----- Recorded data -----
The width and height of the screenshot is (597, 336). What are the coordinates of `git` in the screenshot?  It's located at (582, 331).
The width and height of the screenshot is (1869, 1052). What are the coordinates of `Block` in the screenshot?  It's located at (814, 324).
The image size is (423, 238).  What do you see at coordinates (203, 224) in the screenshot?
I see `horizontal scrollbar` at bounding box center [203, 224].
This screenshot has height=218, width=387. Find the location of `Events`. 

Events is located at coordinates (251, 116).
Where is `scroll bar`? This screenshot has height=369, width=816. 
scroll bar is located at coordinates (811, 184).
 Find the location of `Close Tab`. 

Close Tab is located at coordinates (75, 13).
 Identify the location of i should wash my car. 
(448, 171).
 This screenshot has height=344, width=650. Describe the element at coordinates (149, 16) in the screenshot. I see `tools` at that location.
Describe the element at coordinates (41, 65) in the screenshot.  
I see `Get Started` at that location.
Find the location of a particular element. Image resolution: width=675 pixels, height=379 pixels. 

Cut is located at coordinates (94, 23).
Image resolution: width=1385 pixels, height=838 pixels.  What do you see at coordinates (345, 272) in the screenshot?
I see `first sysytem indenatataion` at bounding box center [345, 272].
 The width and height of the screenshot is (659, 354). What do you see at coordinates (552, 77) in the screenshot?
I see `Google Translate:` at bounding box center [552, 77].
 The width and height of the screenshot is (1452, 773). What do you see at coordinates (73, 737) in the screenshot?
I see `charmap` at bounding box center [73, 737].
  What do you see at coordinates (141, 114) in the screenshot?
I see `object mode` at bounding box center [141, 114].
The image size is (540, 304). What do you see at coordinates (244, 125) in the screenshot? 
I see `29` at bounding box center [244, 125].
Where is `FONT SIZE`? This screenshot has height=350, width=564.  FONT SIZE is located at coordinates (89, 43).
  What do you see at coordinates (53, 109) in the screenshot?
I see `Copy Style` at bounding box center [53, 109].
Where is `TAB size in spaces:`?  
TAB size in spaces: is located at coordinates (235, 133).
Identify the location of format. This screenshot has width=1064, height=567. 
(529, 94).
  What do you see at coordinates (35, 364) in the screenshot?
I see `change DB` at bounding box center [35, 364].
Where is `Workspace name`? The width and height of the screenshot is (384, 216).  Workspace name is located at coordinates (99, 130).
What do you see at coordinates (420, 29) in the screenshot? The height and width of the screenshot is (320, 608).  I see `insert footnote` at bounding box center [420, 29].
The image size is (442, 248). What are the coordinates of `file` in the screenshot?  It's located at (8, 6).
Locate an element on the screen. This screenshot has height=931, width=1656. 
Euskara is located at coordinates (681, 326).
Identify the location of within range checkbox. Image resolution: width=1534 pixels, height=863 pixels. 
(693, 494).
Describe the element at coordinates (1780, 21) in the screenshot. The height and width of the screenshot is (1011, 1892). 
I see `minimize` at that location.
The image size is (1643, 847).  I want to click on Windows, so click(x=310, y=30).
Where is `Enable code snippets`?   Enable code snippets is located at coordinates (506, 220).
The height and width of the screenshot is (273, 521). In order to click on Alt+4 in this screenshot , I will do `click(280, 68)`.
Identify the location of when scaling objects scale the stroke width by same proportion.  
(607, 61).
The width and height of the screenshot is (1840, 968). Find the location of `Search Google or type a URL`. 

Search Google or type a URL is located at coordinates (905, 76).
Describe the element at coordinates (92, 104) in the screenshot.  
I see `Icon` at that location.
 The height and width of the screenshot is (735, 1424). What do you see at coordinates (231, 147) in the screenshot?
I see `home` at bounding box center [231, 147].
-----
Duplicate every line of the items above, starting with the line that contains "The width and height of the screenshot is (1869, 1052)." and ending with the line that contains "scroll bar is", both included.

The width and height of the screenshot is (1869, 1052). What are the coordinates of `Block` in the screenshot?  It's located at (814, 324).
The image size is (423, 238).  What do you see at coordinates (203, 224) in the screenshot?
I see `horizontal scrollbar` at bounding box center [203, 224].
This screenshot has height=218, width=387. Find the location of `Events`. 

Events is located at coordinates (251, 116).
Where is `scroll bar`? This screenshot has height=369, width=816. 
scroll bar is located at coordinates (811, 184).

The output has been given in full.